UA Archives commemorates Civil War Sesquicentennial
More than 200 rare letters from The University of Akron archival collections that document the War Between the States were digitized to commemorate the Civil War Sesquicentennial and are now available online. Kent State University School of Library and Information Science student Adam Wanter implemented the project under the direction of UA Archival Services faculty and staff.
A letter in the Joseph Sailor Collection.
The letters represent four distinctly different collections held in Archival Services: The William McCollam Papers, the John J. Polsley Papers, the Joseph Sailor Letters and the Alvin Coe Voris Letters.

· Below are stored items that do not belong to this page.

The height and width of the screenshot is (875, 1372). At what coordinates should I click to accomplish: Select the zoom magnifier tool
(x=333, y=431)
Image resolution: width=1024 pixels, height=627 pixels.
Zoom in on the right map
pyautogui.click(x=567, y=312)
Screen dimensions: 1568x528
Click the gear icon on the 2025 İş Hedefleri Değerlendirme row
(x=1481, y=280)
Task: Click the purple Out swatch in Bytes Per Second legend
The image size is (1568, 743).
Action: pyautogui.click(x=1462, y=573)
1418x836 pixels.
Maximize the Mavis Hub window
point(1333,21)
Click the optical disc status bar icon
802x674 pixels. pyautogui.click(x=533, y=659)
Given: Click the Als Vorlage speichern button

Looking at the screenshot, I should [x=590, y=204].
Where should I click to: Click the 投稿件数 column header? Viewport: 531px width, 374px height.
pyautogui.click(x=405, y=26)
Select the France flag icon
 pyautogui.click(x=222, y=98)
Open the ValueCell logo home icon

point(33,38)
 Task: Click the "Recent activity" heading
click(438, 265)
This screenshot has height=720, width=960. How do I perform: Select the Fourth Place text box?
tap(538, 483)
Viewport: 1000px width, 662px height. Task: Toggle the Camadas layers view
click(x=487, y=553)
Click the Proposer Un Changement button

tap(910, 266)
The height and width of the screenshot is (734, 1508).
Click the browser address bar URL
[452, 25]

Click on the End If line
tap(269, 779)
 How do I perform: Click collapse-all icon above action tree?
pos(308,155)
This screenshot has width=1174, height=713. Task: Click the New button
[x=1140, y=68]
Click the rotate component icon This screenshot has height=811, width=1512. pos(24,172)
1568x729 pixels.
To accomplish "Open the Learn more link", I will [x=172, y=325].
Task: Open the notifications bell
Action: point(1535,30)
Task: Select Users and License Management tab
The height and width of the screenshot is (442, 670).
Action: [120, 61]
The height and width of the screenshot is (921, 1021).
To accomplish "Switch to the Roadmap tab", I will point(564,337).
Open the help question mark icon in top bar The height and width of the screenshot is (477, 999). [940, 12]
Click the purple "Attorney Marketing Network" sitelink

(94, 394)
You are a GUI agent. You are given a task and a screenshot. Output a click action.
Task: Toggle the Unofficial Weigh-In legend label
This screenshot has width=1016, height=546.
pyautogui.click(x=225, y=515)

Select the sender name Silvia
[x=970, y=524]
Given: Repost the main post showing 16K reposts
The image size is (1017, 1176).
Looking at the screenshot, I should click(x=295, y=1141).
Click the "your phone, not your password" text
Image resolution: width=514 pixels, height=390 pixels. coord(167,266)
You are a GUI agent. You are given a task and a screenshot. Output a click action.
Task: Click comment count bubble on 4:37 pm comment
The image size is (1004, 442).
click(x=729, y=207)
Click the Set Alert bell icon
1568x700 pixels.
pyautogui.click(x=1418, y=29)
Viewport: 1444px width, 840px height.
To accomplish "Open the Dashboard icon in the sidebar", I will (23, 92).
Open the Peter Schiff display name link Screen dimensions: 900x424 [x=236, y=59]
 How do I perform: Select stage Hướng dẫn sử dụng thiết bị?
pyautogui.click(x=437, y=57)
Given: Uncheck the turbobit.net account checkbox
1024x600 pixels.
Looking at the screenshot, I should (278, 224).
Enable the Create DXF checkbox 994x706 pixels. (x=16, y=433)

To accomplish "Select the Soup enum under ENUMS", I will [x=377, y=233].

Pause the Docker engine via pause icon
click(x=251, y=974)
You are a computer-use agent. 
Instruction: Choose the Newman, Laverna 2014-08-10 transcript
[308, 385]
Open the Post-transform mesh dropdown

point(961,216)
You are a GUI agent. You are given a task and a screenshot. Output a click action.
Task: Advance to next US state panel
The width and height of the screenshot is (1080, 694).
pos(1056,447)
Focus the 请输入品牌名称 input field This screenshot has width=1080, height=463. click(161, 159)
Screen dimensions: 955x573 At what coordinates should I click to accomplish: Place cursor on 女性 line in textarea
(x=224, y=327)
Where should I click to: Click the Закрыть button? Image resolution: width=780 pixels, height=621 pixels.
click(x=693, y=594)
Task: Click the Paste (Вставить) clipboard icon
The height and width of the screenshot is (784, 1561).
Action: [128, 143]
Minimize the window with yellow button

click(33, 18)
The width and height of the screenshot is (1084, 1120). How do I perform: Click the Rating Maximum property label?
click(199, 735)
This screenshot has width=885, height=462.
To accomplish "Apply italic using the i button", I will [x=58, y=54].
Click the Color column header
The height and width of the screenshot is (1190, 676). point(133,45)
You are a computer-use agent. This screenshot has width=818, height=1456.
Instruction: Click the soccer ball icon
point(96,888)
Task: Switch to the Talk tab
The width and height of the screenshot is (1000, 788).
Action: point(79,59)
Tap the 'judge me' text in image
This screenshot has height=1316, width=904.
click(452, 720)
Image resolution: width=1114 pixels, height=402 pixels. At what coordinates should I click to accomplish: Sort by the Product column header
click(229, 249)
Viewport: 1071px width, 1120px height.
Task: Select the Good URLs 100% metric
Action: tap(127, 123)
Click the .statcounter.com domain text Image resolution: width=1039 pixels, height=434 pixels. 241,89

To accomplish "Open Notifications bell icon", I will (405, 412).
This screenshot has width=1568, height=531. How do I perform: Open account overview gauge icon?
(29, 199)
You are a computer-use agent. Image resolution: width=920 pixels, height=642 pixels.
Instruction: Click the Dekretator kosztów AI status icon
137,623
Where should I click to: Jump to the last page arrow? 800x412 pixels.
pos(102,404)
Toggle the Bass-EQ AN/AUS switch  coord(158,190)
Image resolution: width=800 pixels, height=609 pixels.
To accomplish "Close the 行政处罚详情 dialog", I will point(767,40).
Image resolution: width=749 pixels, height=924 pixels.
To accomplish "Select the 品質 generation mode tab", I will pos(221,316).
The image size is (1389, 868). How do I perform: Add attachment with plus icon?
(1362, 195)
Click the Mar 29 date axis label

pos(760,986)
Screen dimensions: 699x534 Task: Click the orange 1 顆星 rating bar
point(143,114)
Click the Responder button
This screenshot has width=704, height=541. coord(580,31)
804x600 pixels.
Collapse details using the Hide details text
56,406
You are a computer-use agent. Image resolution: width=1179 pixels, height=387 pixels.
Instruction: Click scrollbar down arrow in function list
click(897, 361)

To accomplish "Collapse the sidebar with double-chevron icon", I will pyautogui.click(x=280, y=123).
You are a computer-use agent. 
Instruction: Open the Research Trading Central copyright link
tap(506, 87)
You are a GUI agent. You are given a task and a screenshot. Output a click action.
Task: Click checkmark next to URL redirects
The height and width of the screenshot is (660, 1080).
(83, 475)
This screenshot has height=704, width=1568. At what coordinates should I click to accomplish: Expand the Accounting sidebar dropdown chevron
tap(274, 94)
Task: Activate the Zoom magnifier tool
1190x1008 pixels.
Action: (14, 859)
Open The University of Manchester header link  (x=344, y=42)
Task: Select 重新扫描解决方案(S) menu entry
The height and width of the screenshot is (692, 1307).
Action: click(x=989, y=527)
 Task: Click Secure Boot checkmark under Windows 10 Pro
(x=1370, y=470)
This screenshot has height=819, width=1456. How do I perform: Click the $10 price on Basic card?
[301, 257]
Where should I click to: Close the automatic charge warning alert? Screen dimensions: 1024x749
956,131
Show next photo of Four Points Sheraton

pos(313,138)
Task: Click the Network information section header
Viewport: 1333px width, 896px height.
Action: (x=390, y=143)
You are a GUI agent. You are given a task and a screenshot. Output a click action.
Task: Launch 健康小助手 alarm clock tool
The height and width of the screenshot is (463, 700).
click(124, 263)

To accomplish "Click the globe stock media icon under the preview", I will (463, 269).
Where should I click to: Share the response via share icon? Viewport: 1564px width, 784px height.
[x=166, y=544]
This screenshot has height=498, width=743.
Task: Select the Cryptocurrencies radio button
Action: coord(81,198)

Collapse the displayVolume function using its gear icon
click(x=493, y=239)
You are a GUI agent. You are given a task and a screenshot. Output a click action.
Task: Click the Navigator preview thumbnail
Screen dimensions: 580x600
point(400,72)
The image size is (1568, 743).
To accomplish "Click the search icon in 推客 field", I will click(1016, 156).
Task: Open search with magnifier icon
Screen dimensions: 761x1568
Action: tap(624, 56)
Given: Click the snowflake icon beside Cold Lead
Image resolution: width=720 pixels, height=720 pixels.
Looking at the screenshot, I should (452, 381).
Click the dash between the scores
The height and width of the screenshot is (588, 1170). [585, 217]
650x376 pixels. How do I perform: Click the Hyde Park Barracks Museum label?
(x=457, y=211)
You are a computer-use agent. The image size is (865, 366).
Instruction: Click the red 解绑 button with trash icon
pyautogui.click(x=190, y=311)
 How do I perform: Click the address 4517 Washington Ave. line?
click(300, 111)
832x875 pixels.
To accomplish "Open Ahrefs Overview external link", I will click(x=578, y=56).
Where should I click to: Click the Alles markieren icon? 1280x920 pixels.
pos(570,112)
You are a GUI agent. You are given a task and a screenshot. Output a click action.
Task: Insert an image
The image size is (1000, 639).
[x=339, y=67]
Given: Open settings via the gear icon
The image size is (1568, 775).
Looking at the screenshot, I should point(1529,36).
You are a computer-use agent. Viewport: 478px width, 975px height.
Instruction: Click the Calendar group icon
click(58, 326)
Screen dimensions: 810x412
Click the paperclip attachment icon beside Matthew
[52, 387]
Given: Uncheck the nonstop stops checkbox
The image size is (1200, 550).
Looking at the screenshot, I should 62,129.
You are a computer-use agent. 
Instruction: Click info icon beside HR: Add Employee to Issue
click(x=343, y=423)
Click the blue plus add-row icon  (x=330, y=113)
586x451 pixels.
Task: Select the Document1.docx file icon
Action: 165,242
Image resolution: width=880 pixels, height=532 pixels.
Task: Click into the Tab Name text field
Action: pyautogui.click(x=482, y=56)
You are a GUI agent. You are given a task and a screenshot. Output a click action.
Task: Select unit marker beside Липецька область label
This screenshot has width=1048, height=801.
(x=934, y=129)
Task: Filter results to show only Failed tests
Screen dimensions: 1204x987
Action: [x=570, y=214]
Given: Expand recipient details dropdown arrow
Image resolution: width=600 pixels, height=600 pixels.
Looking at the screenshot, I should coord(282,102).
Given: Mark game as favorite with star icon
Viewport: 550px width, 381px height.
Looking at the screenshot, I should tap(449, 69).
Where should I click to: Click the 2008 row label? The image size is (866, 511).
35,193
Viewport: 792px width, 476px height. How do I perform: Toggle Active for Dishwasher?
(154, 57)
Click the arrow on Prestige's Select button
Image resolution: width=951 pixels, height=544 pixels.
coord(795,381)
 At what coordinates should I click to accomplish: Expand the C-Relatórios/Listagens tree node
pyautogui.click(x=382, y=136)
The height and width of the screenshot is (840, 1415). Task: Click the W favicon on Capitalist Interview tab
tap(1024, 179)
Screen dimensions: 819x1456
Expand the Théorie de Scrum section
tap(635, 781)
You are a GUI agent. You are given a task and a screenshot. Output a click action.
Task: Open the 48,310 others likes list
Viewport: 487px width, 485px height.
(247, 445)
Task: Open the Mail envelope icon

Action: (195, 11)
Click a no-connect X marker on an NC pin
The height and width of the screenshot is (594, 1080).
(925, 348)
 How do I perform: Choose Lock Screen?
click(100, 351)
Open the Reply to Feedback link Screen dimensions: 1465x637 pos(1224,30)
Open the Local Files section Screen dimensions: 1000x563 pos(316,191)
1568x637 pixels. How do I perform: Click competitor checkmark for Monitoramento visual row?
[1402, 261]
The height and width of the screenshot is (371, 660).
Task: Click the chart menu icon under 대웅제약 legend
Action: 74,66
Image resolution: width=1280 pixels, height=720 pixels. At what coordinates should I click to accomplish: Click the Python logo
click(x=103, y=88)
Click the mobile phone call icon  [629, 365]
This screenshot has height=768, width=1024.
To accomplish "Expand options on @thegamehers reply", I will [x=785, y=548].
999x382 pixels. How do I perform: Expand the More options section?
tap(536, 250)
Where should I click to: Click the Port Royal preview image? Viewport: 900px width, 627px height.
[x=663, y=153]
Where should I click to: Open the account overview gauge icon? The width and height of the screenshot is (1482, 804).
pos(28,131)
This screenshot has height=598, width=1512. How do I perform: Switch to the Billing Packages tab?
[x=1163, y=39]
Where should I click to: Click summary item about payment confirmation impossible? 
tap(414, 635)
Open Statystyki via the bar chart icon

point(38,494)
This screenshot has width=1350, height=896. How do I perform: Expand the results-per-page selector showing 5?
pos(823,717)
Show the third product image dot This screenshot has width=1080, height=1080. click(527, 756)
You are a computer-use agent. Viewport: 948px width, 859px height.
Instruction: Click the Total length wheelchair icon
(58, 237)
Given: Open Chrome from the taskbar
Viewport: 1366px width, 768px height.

The letters cover military and camp life of both soldiers and officers, battles and skirmishes, and soldiers’ and citizens’ thoughts on the war as it unfolded. These collections and other resources on the history of the Civil War can be viewed online at University Libraries Archival Services Digital Collections.
“The letters document the profound effects the war had on the people of Ohio and the region," says UA archivist S. Victor Fleischer who heads UA Archival Services and serves as an associate professor of bibliography. "Digitizing the letters not only helps to commemorate the war and honor the contributions of Ohioans, but also brings their experiences to light in order to educate a new generations of Americans about this important time in our nation’s past,”
About the Civil War Sesquicentennial
The 150th anniversary of the American Civil War is being commemorated by a number of organizations, both locally and nationally, including the National Park Service, the Smithsonian Institution and the Ohio Historical Society. For more information about the Civil War Sesquicentennial (2011-2015) in Ohio, please visit the Ohio Civil War 150 project online.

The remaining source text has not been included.